The decision allowed the United States government to detain prisoners indefinitely without charge and without legal representation. Despite the Obama administration’s decision to close Guantanamo Bay in 2008, close to 200 detainees still remain at the facility.
No money exchanged hands
The Maldivian government’s decision to assist the current United States administration in closing Guantanamo Bay by resettling one of the detainees, Dr Shaeed said, was not going to break any laws of the country, nor was it a decision made on a quid pro quo basis.
“The United States has not come with a bag full of money and said: ‘here’s your reward for doing this’, but because we work with the US on this and other issues, they will try to help us where we need help,” Dr Shaheed said.
He denied that the Maldives had been complicit in the Bush administration’s controversial practice of extraordinary renditions in which suspected terrorists were transported from one country to another without due process.
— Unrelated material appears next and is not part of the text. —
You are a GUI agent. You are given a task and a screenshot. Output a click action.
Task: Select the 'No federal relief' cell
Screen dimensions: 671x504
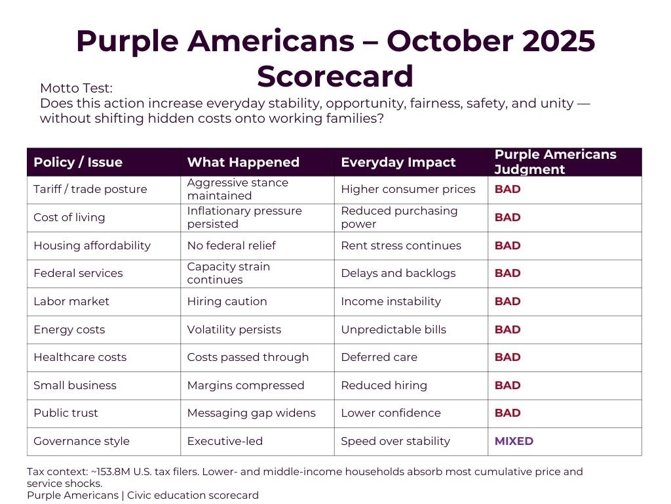[x=231, y=245]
The Maldives, however, had acquiesced to the United States request to allow its planes to refuel at her airports during its military invasion of Afghanistan that began in October 2001.
Although the permission was granted, Dr Shaheed said, it was not utilised. It was more a pragmatic move which allowed the United States to add the Maldives to the list of countries that supported its War on Terror.
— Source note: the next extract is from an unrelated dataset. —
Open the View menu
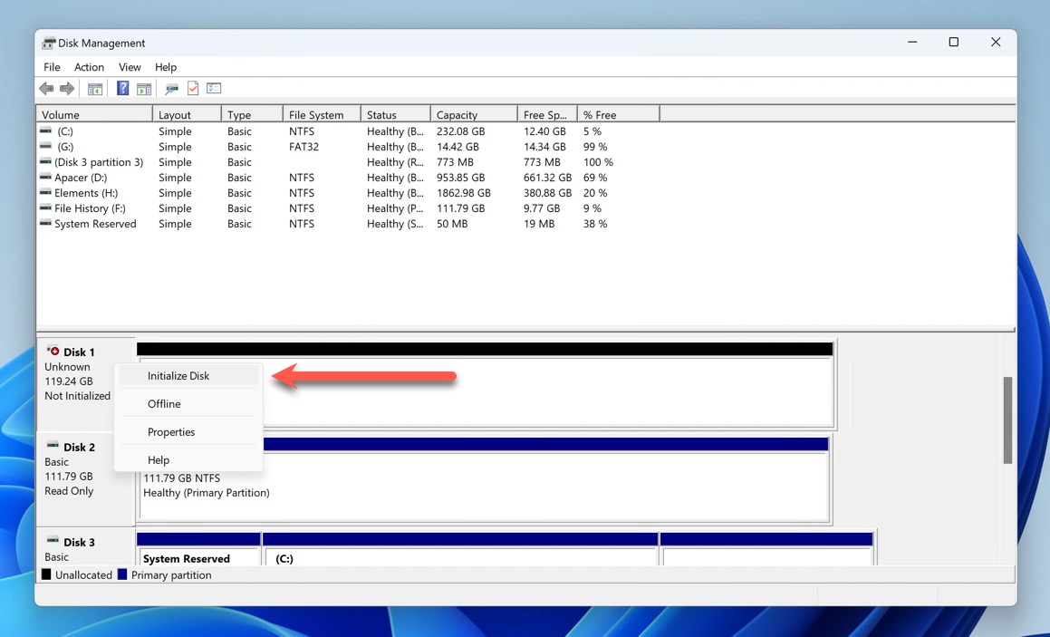This screenshot has width=1050, height=637. (130, 67)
“It was also important for them to be able to say that Muslim countries were backing them also, because they were not attacking Islam, they were attacking Al-Qaeda.”
Proceeding with caution
Dr Shaeed said that until both the Maldivian parliament and the United States Congress were satisfied that the detainee did not pose a threat to the national security of either country, he would not be brought to the Maldives.
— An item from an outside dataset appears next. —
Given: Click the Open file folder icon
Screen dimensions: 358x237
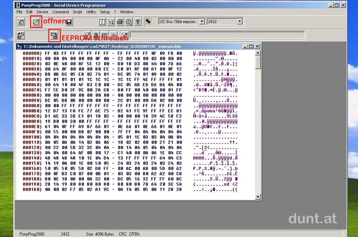Looking at the screenshot, I should tap(36, 22).
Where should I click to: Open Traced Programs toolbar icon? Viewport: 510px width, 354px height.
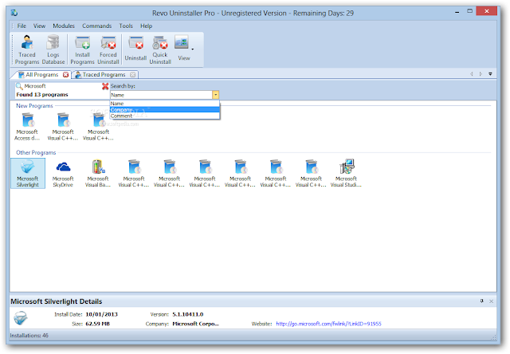pyautogui.click(x=27, y=49)
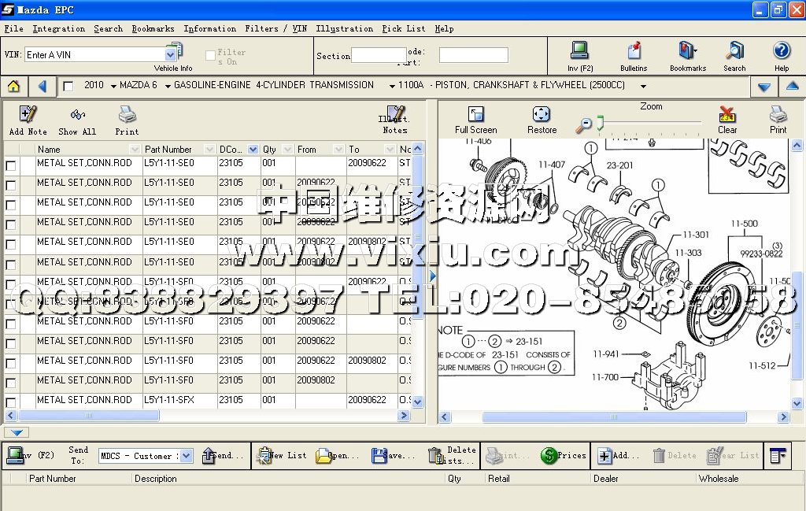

The invitation to resettle in the Maldives has been extended to the detainee on the basis that he agrees to abide by certain conditions, Dr Shaheed said. And the agreement with the United States to resettle him in the Maldives is dependent on the fulfilment of three conditions.
“We have to first satisfy ourselves that the person poses no threat to the Maldives; that our laws are compatible with the resettlement; and that the United States will meet its costs. That is the basis from which we started the negotiations, and that is what we are still maintaining,” Dr Shaheed said.
He denied any possibility that the detainee might establish links with the increasingly radical elements of Maldivian society. “There is no such danger”, he said.
Nor was there any evidence to suggest that detainees who are resettled in third countries associate with, or contribute to radicalisation of host societies, he said.
A “Mullah environment”
Dr Shaheed agreed that the Maldives lacks, and needs, an integrated and coherent anti-radicalisation policy that addresses the issue as a whole.
“It is too fragmented to say that there are nine in Pakistan doing Jihad, four in a park exploding a bomb, five in the park calling for the murder of a High Commissioner in another country – these are all fragmented – we need to see where we are in a more coherent manner,” Dr Shaheed said.
He said the Maldives needs to take stock of where it currently is, and to gauge how far the education system has become “atrophied into an instrument of radicalism”.
What is needed is to assess the extent to which democracy has “opened the floodgates of radical ideas”, he said, and how far the society itself has become a handmaiden of radicalism.
The ‘operating environment’ in the Maldives, he said, is “a Mullah environment”. Any development plans or any plans for change, unlike in other developing countries such as those in Latin America for example, he said, have to take “the Mullah environment into account”.
Grand narratives that currently dominate the Maldivian society, such as that of treating women as second class citizens, Dr Shaheed said, need to be addressed and changed.
A policy document that targets these problems in a coherent manner is needed, without which “we have not yet fathomed the scale of the problem”, he said.
“What we do know is, every day it is increasing”, Dr Shaheed said. “I believe women in this country are in great danger”.